Atomic Edge analysis of CVE-2025-13935:
This vulnerability allows authenticated attackers with subscriber-level WordPress access to mark any Tutor LMS course as completed without proper enrollment verification. The flaw resides in the ‘mark_course_complete’ function within the Course.php file, enabling unauthorized course completion across all plugin versions up to 3.9.2. The CVSS 4.3 score reflects a medium-severity integrity impact affecting course completion tracking.

Atomic Edge research identified the root cause as missing enrollment verification in the ‘mark_course_complete’ function at line 2119 of tutor/classes/Course.php. The vulnerable function checked only for user authentication via ‘is_user_logged_in()’ but omitted validation of course enrollment status. Attackers could bypass the intended enrollment requirement by directly calling the function with arbitrary course IDs.
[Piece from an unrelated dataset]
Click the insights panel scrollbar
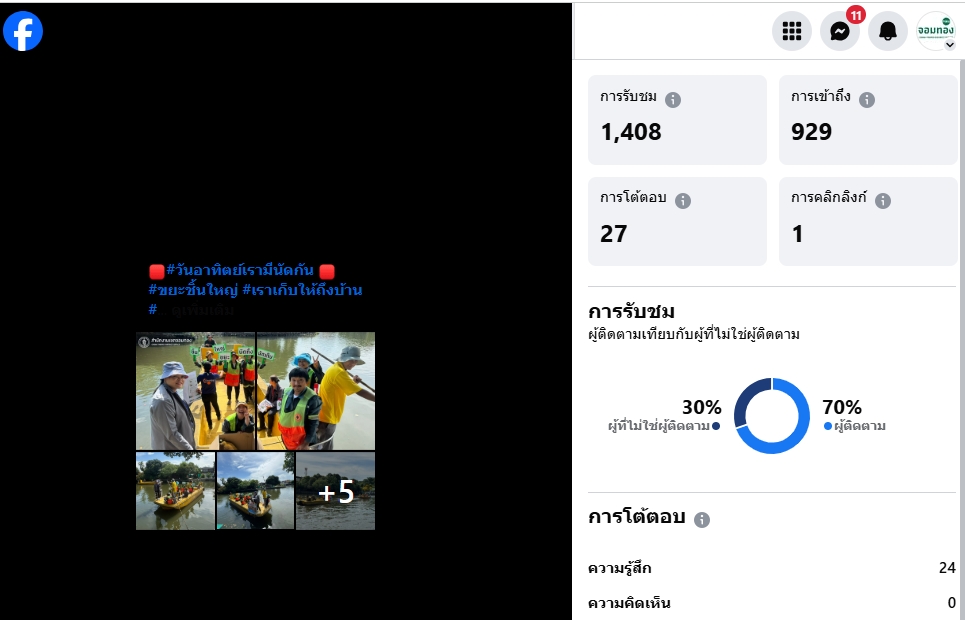Viewport: 965px width, 620px height. tap(961, 339)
The exploitation method involves authenticated WordPress users sending a POST request to the WordPress AJAX endpoint with specific parameters. Attackers target /wp-admin/admin-ajax.php with the action parameter set to ‘tutor_mark_course_complete’ and include a ‘course_id’ parameter containing any valid course identifier. The attack requires only subscriber-level authentication and no enrollment in the targeted course.

The patch adds enrollment verification before allowing course completion. In tutor/classes/Course.php at line 2121, developers inserted ‘if ( ! tutor_utils()->is_enrolled( $course_id, $user_id ) )’ which calls the ‘is_enrolled’ utility function. This check ensures users must be enrolled in a course before marking it complete, terminating execution with an error message if enrollment verification fails.

Successful exploitation compromises course completion integrity across the learning management system. Attackers can falsely claim course completion certificates, manipulate progress tracking, and potentially bypass course prerequisites. This vulnerability undermines the educational platform’s credential verification system and could enable fraudulent certification claims.